Package framework provides orchestration for running analysis pipelines.

Index

Constants

View Source
const (
	FileModeCommit = 0o160000
	FileModeTree   = 0o040000
	FileModeBlob   = 0o100644
	FileModeExec   = 0o100755
	FileModeLink   = 0o120000
)

File mode constants for git tree entries.

View Source
const DefaultBlobBatchArenaSize = 4 * 1024 * 1024

DefaultBlobBatchArenaSize is the default size of the memory arena for blob loading (4MB).

View Source
const DefaultDiffCacheSize = 10000

DefaultDiffCacheSize is the default maximum number of diff entries to cache.

Variables

View Source
var (
	ErrInvalidSizeFormat = errors.New("invalid size format")
	ErrInvalidGCPercent  = errors.New("invalid GC percent")
)

Sentinel errors for configuration.

View Source
var ErrCacheMiss = errors.New("cache miss")

ErrCacheMiss is returned by a cache-backed Fetcher when the key is not found.

View Source
var ErrCommitTooLarge = errors.New("commit exceeds max changes cap")

ErrCommitTooLarge is set on BlobData.Error for commits exceeding maxChangesPerCommit. The runner uses errors.Is to distinguish this from fatal pipeline errors and skips the commit instead of aborting.

View Source
var ErrNotParallelizable = errors.New("leaf does not implement Parallelizable")

ErrNotParallelizable is returned when a leaf analyzer does not implement analyze.Parallelizable.

View Source
var ErrNotStoreWriter = errors.New("analyzer does not implement StoreWriter")

ErrNotStoreWriter is returned when an analyzer does not implement analyze.StoreWriter.

Functions

func CanResumeWithCheckpoint

func CanResumeWithCheckpoint(totalAnalyzers, checkpointableCount int) bool

CanResumeWithCheckpoint returns true if all analyzers support checkpointing.

func DefaultMemoryBudget

func DefaultMemoryBudget() int64

DefaultMemoryBudget returns a sensible memory budget based on available system memory. Returns min(50% of total RAM, 4 GiB), or 0 if detection fails.

func MaybeStartCPUProfile

func MaybeStartCPUProfile(path string) (func(), error)

MaybeStartCPUProfile starts CPU profiling to the given file. Returns a stop function that must be deferred. Returns a no-op if path is empty.

func MaybeWriteHeapProfile

func MaybeWriteHeapProfile(path string, logger *slog.Logger)

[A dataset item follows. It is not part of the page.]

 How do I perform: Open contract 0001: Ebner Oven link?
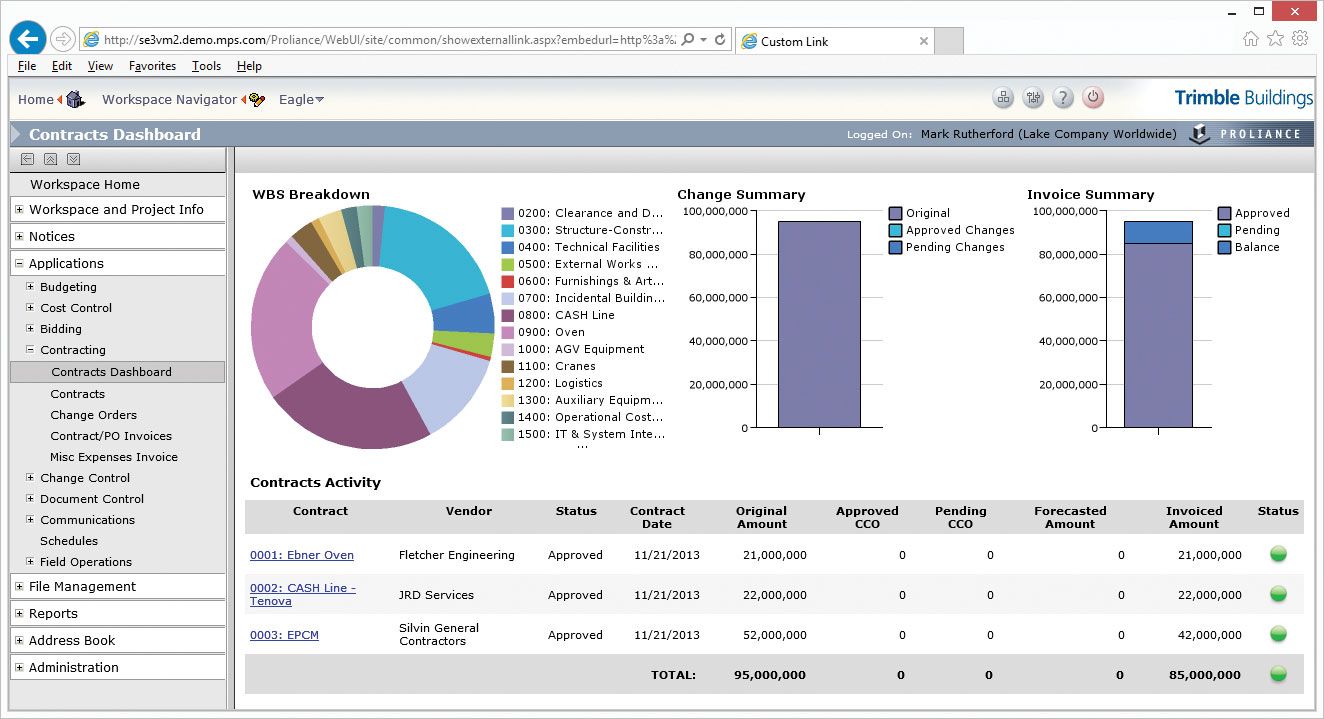(x=301, y=555)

MaybeWriteHeapProfile writes a heap profile to the given file. No-op if path is empty. Uses the provided logger for error reporting.

func ParseOptionalSize

func ParseOptionalSize(sizeValue string) (int64, error)

ParseOptionalSize parses a human-readable size string, returning 0 for empty or "0".

func RunStreaming

func RunStreaming(
	ctx context.Context,
	runner *Runner,
	commits []*gitlib.Commit,
	analyzers []analyze.HistoryAnalyzer,
	config StreamingConfig,
) (map[analyze.HistoryAnalyzer]analyze.Report, error)

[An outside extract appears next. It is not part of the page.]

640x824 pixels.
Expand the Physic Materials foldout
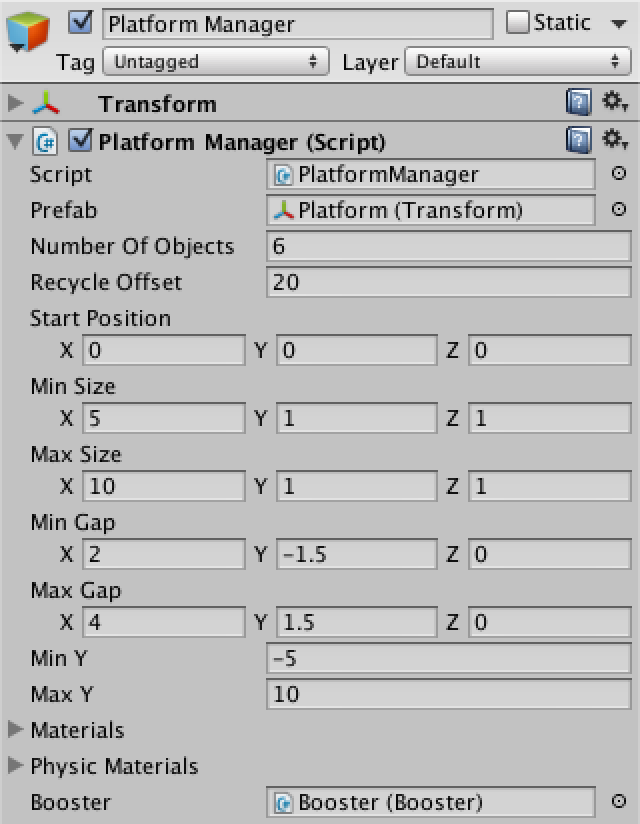[16, 766]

RunStreaming executes the pipeline in streaming chunks with optional checkpoint support. The scheduler determines the buffering factor (single/double/triple) based on the memory budget. Higher buffering factors overlap more pipeline phases with analyzer consumption but require smaller chunks.

When the commit set is trivially small (single commit) and no streaming features are needed, delegates to Runner.Run for simplicity and lower overhead.

func RunStreamingFromIterator

func RunStreamingFromIterator(
	ctx context.Context,
	runner *Runner,
	iter *gitlib.CommitIter,
	commitCount int,
	analyzers []analyze.HistoryAnalyzer,
	config StreamingConfig,
) (map[analyze.HistoryAnalyzer]analyze.Report, error)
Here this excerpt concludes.